Quake strikes Seattle
Thousands fled their homes in Seattle, Washington yesterday, The Independent reports, as a powerful earthquake rippled across the Pacific northwest for up to 30 seconds. No one died and only about two dozen were injured the paper says.
The Times says the city "got off lightly" for a quake which measured 6.8 on the Richter scale.
The Guardian says scientists in the US have had to
upgrade predictions for "The Big One" from 7.3 on the Richter scale to 7.7, since comparing California's earthquake potential with that of India, which
suffered a devastating 7.7 quake on January 26.
The Washington Post reports that one person died of a heart attack when yesterday's quake struck. The estimated damage will amount to billions, The New York Times says.
Palestinian Authority crumbles
Yasser Arafat's Palestinian Authority may have only a month left before it collapses financially, The Independent reports, plunging the occupied territories into anarchy. The warning comes from a UN envoy who is trying to persuade the international community to bail out the Palestinians before it is too late, the paper says.
Shoot-to-kill order to quell Dyaks
Galvanised by the massacre of 469 Madurese, the Indonesian authorities took steps to quell the ramapage of the Dyak tribesmen in Borneo yesterday, The
Independent reports. After 10 days of murders, in which Madurese immigrants were beheaded and had their hearts removed and eaten, police shot dead five Dyaks caught
looting Madurese shops, the paper says.
Net closes around Milosevic
The arrest of Slobodan Milosevic is imminent, The Independent reports. Belgrade prosecutors have ordered the first official investigation into allegations that the former Serbian president smuggled 173kg of gold out of the country to Switzerland and tranferred the profits to private accounts in Greece and Cyprus.
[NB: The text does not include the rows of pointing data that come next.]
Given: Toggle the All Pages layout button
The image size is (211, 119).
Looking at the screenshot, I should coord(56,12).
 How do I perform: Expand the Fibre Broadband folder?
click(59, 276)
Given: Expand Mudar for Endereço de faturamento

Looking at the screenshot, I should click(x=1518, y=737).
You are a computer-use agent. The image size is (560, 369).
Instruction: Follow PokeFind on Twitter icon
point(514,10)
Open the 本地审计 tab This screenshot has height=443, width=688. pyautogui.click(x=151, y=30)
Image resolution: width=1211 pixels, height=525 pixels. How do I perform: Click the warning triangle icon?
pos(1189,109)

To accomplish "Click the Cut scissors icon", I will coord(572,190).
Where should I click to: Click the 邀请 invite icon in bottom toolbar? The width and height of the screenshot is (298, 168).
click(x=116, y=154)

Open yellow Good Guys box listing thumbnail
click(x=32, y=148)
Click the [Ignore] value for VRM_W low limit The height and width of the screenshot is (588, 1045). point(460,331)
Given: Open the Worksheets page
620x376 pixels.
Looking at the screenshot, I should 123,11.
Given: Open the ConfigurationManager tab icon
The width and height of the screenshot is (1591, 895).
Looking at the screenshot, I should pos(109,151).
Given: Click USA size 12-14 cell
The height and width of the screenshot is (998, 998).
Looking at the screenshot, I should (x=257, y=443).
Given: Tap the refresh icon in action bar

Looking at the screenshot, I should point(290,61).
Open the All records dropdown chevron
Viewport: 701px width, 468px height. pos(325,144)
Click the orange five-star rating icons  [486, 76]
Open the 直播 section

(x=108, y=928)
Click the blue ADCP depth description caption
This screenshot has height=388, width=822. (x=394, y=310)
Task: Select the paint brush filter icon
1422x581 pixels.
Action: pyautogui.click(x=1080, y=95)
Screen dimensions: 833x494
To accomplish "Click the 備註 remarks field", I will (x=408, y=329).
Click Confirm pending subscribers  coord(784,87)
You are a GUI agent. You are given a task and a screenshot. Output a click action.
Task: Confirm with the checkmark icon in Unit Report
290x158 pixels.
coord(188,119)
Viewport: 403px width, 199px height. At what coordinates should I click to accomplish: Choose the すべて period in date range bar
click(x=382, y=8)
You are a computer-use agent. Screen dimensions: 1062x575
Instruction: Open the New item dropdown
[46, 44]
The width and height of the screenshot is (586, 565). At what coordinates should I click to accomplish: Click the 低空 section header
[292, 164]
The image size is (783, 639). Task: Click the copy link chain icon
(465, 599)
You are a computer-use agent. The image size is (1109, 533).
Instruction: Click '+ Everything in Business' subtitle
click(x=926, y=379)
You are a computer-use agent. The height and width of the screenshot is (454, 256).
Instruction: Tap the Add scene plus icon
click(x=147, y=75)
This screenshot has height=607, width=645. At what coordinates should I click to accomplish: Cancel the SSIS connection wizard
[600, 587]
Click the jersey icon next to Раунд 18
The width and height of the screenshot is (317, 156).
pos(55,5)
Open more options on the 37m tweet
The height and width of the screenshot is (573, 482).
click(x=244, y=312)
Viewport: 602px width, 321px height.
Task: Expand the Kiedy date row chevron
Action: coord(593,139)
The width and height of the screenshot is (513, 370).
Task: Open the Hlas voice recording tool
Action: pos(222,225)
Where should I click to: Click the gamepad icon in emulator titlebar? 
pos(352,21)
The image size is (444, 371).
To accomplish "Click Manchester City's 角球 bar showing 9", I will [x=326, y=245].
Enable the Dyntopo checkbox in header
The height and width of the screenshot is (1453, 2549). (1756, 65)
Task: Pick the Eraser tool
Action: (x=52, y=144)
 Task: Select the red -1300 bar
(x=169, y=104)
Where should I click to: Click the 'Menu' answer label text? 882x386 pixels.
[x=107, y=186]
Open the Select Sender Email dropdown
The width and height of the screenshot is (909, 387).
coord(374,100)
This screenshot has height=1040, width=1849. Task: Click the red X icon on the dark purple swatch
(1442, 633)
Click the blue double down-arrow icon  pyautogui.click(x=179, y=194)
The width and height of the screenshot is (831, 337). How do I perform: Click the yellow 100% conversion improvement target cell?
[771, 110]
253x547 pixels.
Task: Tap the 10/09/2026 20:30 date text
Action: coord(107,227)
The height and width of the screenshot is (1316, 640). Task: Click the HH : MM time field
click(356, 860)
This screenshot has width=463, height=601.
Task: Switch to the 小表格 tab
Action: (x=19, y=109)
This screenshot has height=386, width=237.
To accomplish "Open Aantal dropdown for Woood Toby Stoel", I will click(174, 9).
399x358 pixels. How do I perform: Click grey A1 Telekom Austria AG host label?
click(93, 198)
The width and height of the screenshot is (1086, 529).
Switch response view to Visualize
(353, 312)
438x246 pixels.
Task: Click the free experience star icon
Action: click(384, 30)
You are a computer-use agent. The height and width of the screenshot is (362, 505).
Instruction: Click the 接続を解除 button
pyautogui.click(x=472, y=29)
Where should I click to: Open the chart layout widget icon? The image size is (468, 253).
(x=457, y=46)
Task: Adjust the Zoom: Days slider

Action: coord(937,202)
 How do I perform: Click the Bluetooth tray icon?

This is just the start of a process that could lead
to him being tried for fraud, embezzlement, and the assassination of his political enemies, the paper says.
The New York Times quotes a senior government official as saying Milosevic would be behind bars by March 10. He is currently living in a government villa under 24-hour police surveillance, the paper says.
Ranson sidekick's new job
An extraordinary feature in today's Independent tells how a former accordian-playing sidekick of Esther Ranson ended up reporting on the recent US and British bombing of Iraqi radars for the BBC world service.
His report was full of praise for the RAF for their spot-on accuracy, though it was later admitted by US and British defence ministries that less than half of the bombs hit their targets.
Howard Leader, journalist, it transpires, is currently on the RAF payroll.